**Exercise prompt:** Spot each line in the data below containing "plus" and copy it.

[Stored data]
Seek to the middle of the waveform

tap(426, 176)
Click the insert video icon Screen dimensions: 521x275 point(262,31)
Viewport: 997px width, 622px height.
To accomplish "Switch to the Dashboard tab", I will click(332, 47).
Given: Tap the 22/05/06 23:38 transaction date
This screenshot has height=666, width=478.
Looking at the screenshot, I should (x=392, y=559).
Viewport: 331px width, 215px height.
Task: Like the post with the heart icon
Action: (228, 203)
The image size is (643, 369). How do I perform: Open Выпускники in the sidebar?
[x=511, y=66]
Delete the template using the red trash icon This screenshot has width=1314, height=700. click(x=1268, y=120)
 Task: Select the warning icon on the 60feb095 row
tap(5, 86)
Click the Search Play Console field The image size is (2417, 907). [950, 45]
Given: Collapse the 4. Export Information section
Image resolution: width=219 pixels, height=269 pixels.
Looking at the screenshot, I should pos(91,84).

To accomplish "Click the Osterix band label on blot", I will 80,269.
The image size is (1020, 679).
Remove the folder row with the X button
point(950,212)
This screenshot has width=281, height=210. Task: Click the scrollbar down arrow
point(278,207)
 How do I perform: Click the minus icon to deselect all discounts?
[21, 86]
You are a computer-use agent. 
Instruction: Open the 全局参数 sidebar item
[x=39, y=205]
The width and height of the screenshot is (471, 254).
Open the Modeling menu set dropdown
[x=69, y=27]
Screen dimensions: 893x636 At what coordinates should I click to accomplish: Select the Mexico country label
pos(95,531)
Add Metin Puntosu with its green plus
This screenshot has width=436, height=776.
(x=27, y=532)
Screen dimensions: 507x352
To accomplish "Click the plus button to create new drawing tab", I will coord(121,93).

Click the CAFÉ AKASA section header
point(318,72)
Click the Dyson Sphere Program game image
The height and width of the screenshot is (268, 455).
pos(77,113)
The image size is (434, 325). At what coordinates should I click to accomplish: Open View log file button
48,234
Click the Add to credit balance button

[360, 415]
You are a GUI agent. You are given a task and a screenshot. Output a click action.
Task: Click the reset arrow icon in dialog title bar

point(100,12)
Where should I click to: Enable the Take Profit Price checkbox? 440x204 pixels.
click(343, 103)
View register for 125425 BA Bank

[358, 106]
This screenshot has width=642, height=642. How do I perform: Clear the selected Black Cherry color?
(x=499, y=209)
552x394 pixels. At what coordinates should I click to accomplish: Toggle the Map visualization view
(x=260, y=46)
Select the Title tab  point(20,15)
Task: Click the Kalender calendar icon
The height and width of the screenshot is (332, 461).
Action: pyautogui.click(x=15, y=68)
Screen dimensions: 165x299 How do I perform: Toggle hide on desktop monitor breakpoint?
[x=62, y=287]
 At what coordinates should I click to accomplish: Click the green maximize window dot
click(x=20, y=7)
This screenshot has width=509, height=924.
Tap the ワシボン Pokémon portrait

**Answer to this task:**
Add Metin Puntosu with its green plus
To accomplish "Click the plus button to create new drawing tab", I will coord(121,93).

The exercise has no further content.